[What the task requires]: Please copy out every line in the records below that includes the word "computer".

Stored records
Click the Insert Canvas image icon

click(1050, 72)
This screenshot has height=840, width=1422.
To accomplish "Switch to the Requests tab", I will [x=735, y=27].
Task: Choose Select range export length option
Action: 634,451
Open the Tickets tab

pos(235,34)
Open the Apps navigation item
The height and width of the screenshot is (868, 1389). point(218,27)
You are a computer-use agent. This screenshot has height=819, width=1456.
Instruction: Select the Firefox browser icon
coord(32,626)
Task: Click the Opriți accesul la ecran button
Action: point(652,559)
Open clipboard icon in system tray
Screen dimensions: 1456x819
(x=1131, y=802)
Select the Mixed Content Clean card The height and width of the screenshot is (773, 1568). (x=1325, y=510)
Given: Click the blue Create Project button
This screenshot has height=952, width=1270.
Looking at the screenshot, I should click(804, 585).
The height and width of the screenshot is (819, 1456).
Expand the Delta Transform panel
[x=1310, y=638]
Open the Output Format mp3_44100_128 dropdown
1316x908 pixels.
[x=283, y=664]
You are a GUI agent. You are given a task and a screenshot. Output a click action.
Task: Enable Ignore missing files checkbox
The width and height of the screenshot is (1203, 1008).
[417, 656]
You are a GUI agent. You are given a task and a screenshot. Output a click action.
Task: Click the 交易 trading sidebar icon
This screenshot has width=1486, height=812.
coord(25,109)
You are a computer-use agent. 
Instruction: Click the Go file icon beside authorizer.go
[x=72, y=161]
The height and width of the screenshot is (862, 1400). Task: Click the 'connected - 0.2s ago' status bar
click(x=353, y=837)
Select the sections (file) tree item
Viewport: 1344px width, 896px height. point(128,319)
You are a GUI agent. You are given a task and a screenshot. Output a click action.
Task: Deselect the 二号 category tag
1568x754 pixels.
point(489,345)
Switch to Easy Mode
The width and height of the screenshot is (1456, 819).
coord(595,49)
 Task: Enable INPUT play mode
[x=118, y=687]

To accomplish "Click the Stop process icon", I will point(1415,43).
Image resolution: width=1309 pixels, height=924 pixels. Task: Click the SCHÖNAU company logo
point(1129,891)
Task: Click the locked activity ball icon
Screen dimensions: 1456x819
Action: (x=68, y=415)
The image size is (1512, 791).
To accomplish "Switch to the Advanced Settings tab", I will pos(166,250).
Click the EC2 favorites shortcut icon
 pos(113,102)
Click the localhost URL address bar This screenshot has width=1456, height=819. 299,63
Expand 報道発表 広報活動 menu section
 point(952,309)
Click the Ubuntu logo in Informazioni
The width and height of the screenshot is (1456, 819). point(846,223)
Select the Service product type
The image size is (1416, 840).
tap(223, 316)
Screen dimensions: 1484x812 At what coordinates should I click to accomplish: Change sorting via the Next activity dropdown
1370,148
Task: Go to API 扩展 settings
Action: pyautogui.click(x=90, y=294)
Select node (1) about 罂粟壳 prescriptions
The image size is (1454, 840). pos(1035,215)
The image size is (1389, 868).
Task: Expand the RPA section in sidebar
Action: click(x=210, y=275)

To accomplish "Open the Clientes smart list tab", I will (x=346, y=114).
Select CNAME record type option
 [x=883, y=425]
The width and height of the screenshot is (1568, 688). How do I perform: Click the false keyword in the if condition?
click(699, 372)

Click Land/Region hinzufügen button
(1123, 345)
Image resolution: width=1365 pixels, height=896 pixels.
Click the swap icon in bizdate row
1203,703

[Written response]:
You are a computer-use agent. This screenshot has height=819, width=1456.
You are a computer-use agent. 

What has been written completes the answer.